In some cases, the wives of emigrants took on simple work and poorly paid jobs to secure their families’ survival with their income, while their husbands tried to get their careers going in the receiving country. However, this situation also enabled many women in exile to overcome traditional gender roles and have successful careers.

More than a few emigrants complained about loneliness because social contacts and friendships were at times hard to establish in the receiving country. For many, social life consisted only of contacts to other exiles. In part, the societies in the receiving countries were suspicious of and rejected the refugees. These are problems still faced by exiles and refugees who have had to leave their home countries. Prejudices against foreigners and racism often make it harder to start over in a new culture.

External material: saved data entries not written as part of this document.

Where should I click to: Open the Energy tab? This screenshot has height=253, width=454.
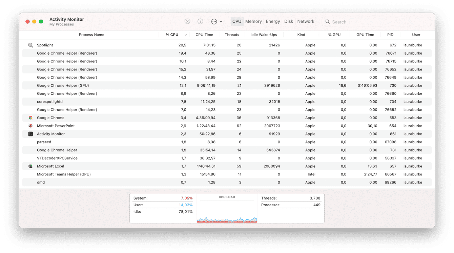(x=272, y=21)
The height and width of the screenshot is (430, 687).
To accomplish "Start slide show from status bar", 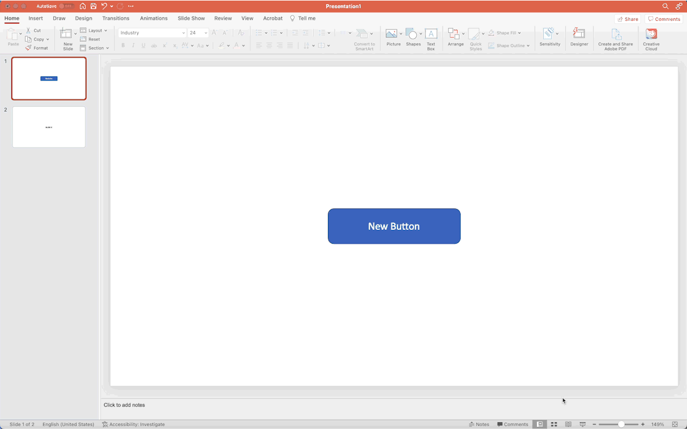I will [x=582, y=424].
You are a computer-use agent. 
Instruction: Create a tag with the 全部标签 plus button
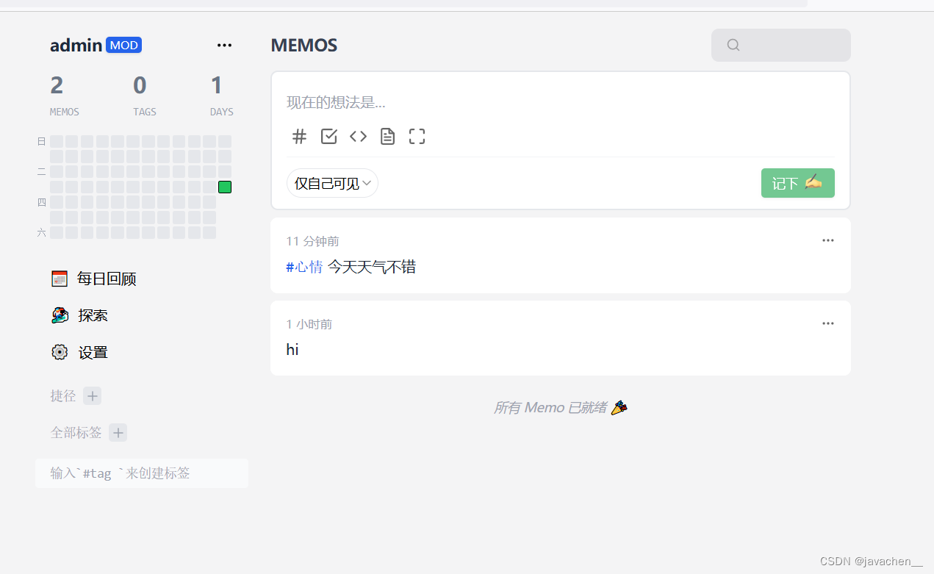click(x=118, y=432)
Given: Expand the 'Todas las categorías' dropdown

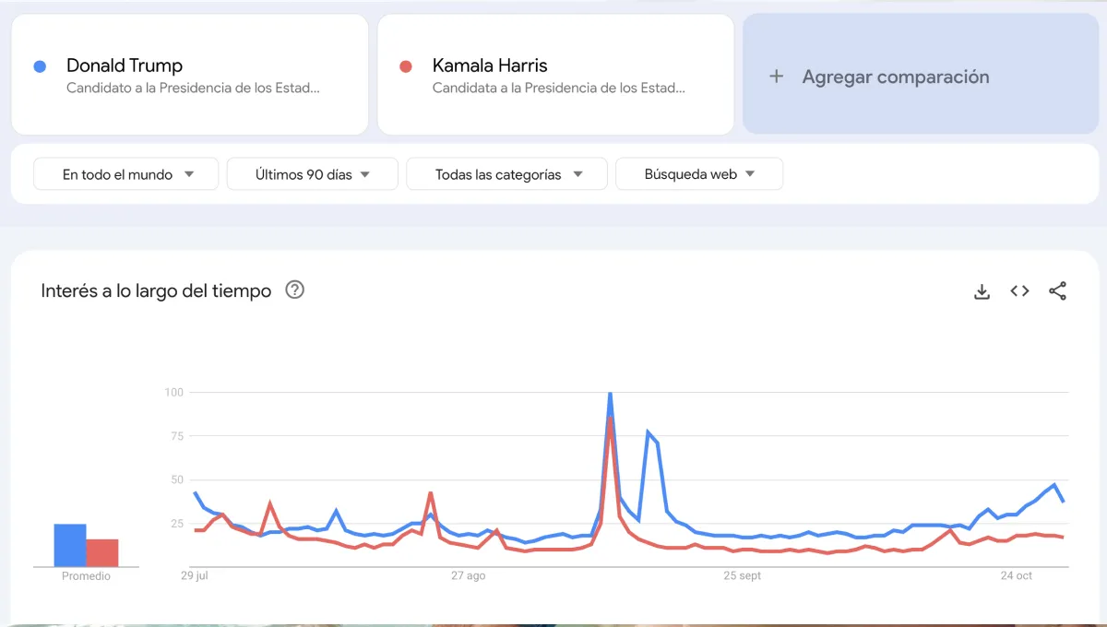Looking at the screenshot, I should (506, 173).
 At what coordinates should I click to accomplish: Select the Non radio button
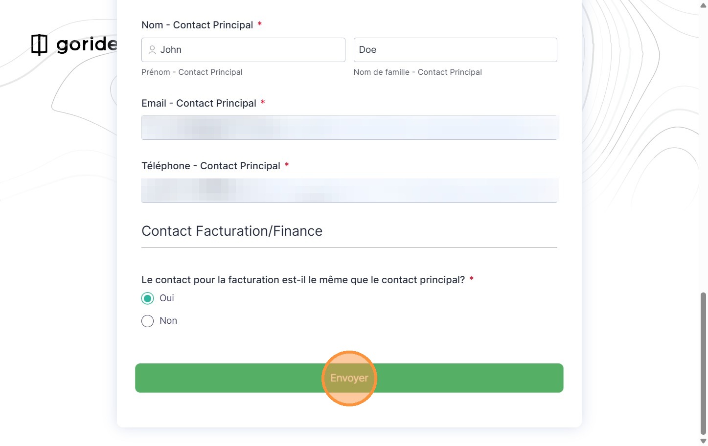[x=147, y=321]
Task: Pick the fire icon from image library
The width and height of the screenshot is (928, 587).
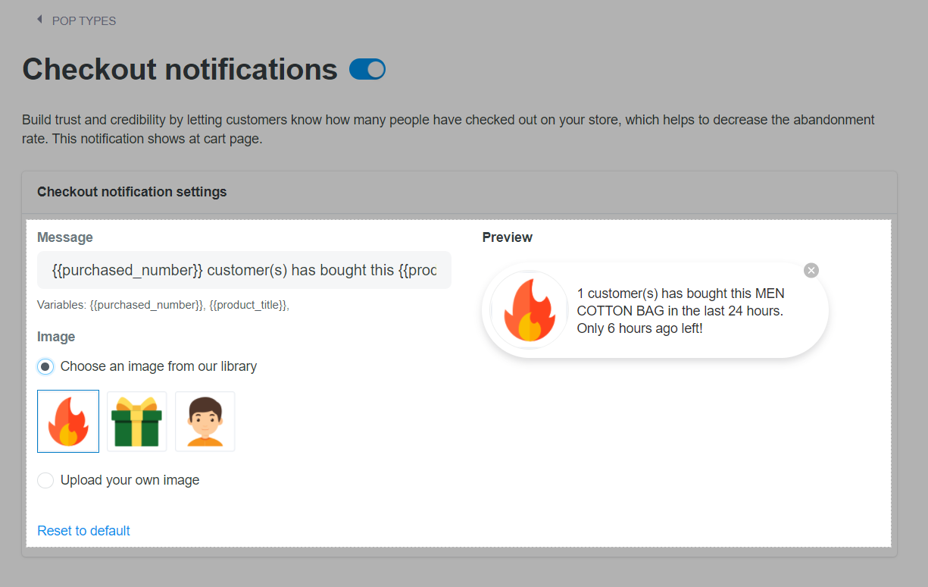Action: pos(68,421)
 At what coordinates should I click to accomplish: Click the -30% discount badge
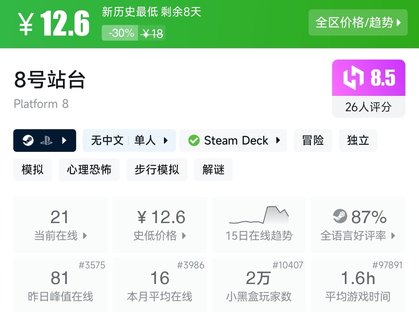(x=120, y=33)
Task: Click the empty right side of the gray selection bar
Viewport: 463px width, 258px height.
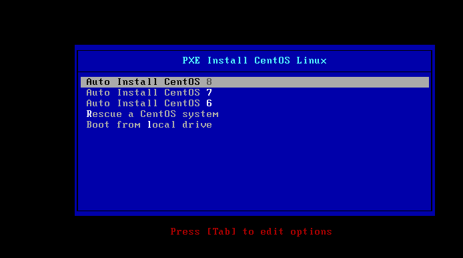Action: (x=320, y=82)
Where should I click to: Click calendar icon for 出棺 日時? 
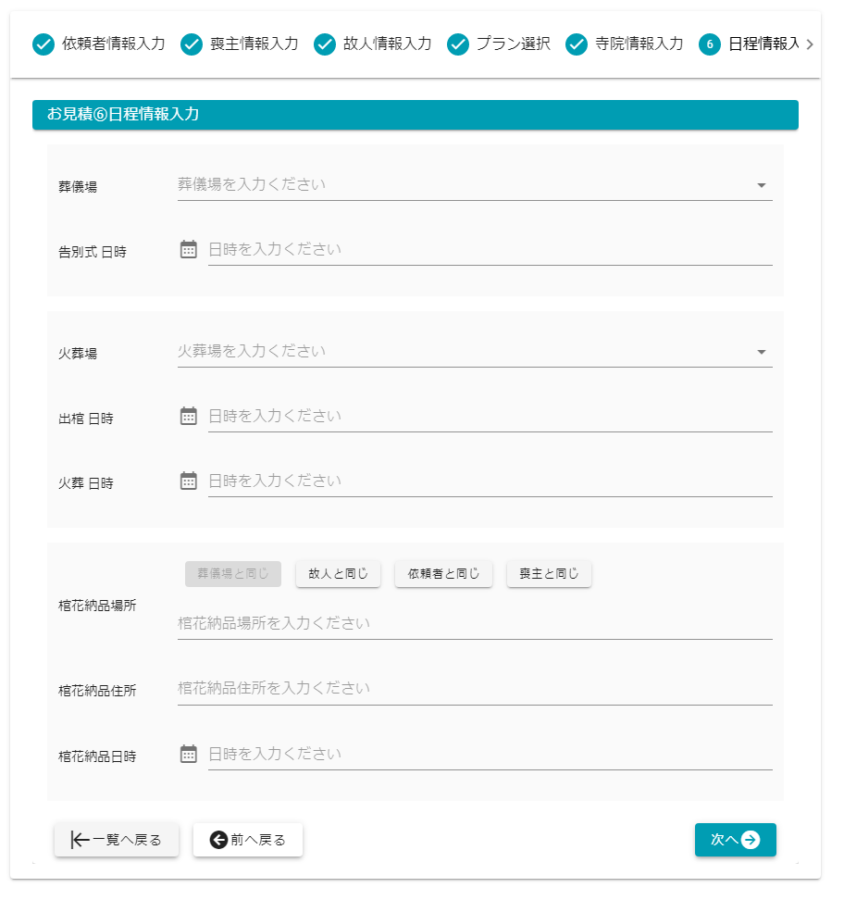pyautogui.click(x=189, y=416)
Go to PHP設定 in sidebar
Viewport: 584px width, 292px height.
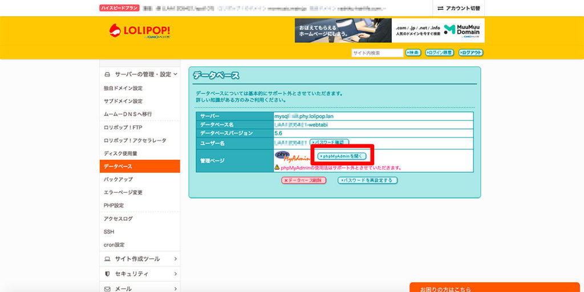click(113, 205)
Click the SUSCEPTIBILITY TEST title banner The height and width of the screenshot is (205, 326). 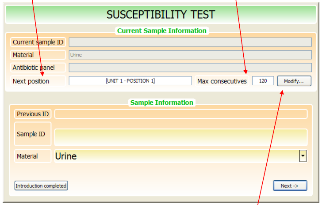pyautogui.click(x=161, y=15)
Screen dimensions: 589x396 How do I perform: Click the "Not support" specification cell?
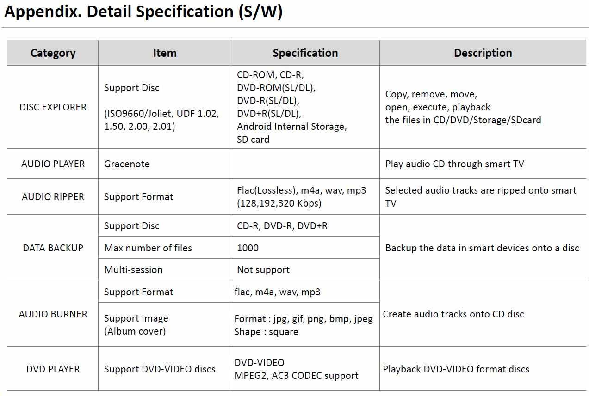(263, 270)
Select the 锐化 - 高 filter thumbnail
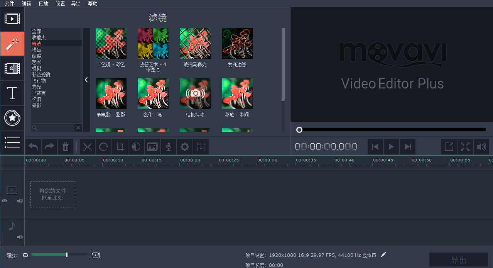Viewport: 493px width, 268px height. coord(153,93)
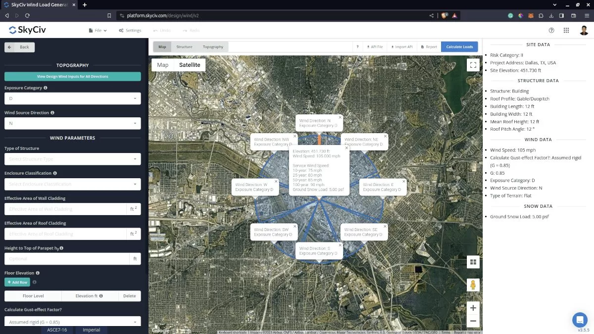Open the Enclosure Classification dropdown
The image size is (594, 334).
[73, 184]

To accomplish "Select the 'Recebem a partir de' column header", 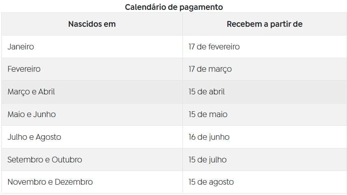I will pyautogui.click(x=264, y=24).
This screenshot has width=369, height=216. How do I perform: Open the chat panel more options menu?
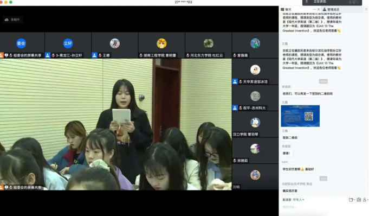314,9
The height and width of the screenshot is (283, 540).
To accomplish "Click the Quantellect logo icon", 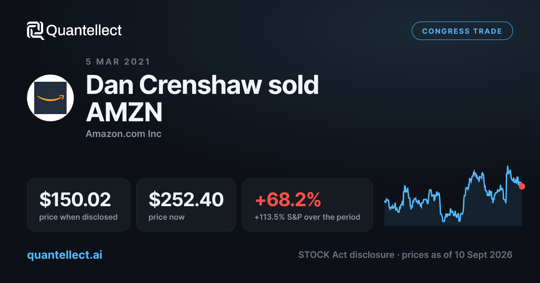I will point(36,31).
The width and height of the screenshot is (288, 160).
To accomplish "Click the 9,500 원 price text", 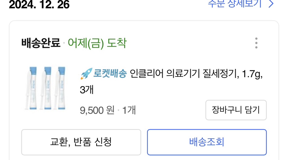I will click(x=97, y=110).
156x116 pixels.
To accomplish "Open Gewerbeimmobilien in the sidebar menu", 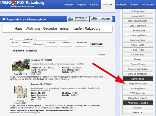I will (138, 69).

In some countries, emigrants encountered favourable conditions: Many an architect managed to advance his career in the USA, Palestine or Turkey. In Mexico, communist artists found a liberal climate that was politically sympathetic to the Soviet Union for a while.

For people leaving the GDR from 1949 onwards, the Federal Republic made it easier to organise everyday life in many ways. The post-War society in the Federal Republic offered them political freedom of expression and gave them the opportunity to succeed economically, and there was no language problem in the divided Germany. Public debate about cultural identity and integration also continued in Germany as a receiving country. However, differences between cultures that are brought along and which exist in the new place cannot be overcome by political programmes; they are an existential experience for those affected by them.